Мовчун расхохотался; Тиша ужаснулся:
– Да вы что! Их берегут… Если пустырь, допустим, собираются застроить – всех сусликов переселяют. Вы что смеетесь! Колоссальная проблема – как отловить всю стаю сусликов и так переселить, чтоб никого из них не повредить, не напугать… Я говорю, напрасно вы смеетесь. Тут ничего смешного. Ученые ломали голову. Изобрели такой огромный пылесос. Но не для пыли, а для сусликов. Хватит вам смеяться. Огромный и широкий мягкий шланг, рукав такой, с огромной силой, но и ласково, всасывает сусликов, и все они оказываются в мягком таком мешке или палатке. Потом их аккуратно перевозят на новую лужайку, там выпускают, и они резвятся, роют себе норы и живут, как будто ничего и не случилось… Я же сказал вам: это не смешно.
– Над автором смеяться – грех, – согласился Мовчун и поглядел на часы. – Так, час без двадцати. До часу можете резвиться, как суслики; потом продолжим.
Затылком ощущая сонный и цепкий взгляд немого охранника, он вышел на крыльцо и, обойдя вдоль стенки павильон, очутился в задней, самой дикой и ничем не освещенной части парка. Сквозь колыхающиеся на ветру прорехи в сплошном кустарнике, что обрывался под гору в укрытые ночною тьмой поля, мерцали дальние и редкие огни шоссе; за ними, там, где угадывался горизонт, перемещался с запада и на восток сноп искр из-под дуги электровоза, как если б кто-то автогеном вспарывал шов меж небом и землей. Спектакль между тем все ярче, но еще не очень четко брезжил в голове. Тон будущего зрелища, как чувствовал Мовчун, был им в самом себе расслышан верно: да, сдержанность, медлительность и никакого взрыда – внешне спокойный и ленивый, как после валиума, тон… Пока еще тревожила неясность с показом бури и большой воды. Найти предельно точный и предельно чувственный прием, который резко оттенил бы тихий тон игры актеров, прием, пусть обнаженный, но не так, чтоб зритель отвлекался на его оценку, мешала Мовчуну завистливая память.

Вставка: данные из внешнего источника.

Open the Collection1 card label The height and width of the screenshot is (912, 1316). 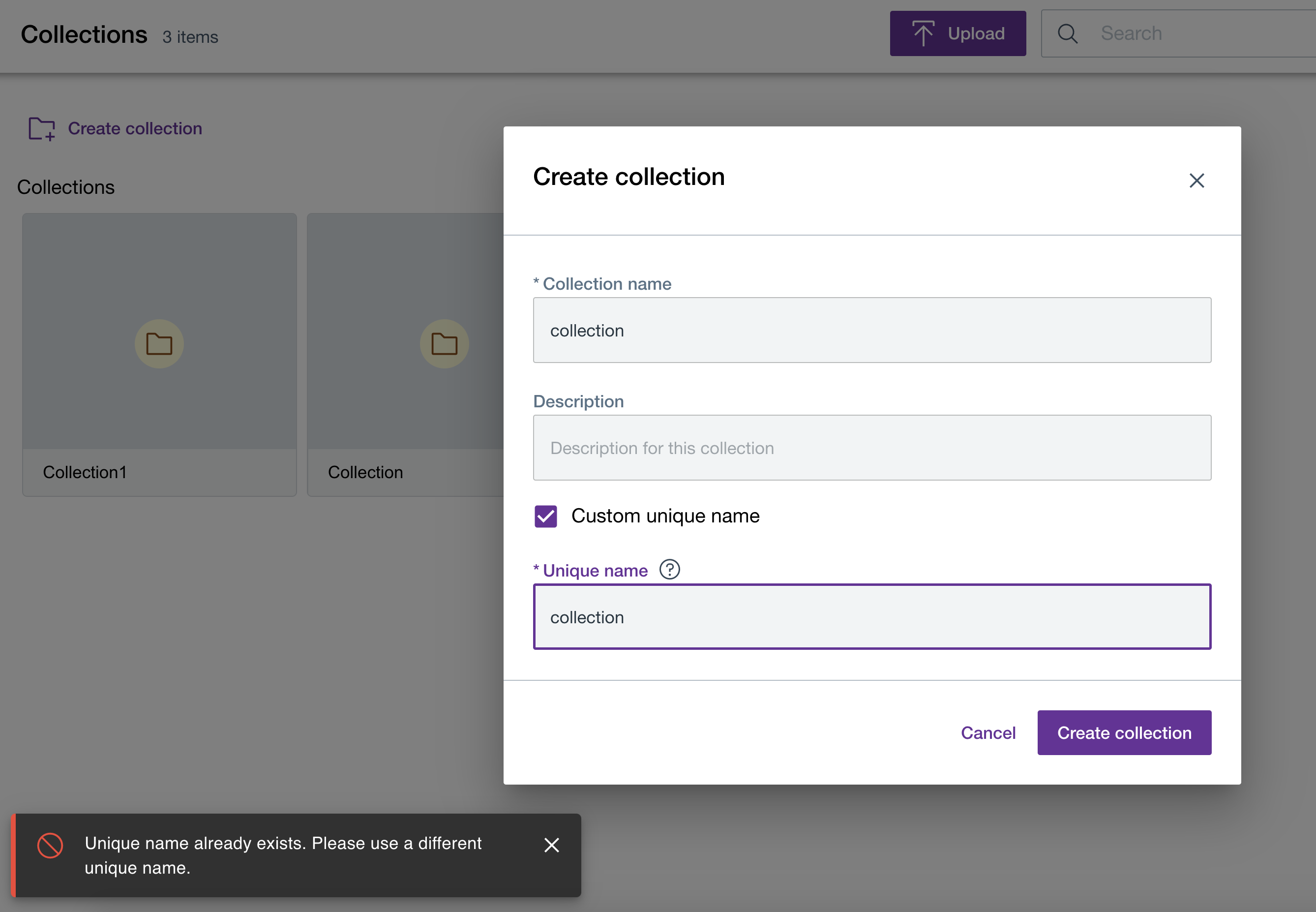pos(85,473)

Он помнил «Бурю» Эфроса – там гром и шторм изображали десятки воздушных детских шариков: они противно и тревожно скрипели в быстрых пальцах хора и хаотично лопались в руках. Мороз по коже. Несколько секунд. Всем существом хотелось повторить, а значит, было нужно поскорей, словно от морока, избавиться от этих шариков, скрипящих и скрипящих в сердце. Еще Мовчун невольно думал о подсвеченном, шуршащем и волнующемся целлофане, которым кинорежиссер Феллини изобразил впервые море в «Казанове» и после повторил этот прием в картине «И корабль плывет». В воспоминании о целлофане было меньше зависти, но все равно то было лучшим из известных Мовчуну условных и сработанных руками из подручных средств изображений живой и дышащей воды…
Мовчун продрог. Сырые заморозки быстро выстудили в нем желание поразмышлять на воле. Он поспешил вернуться в павильон.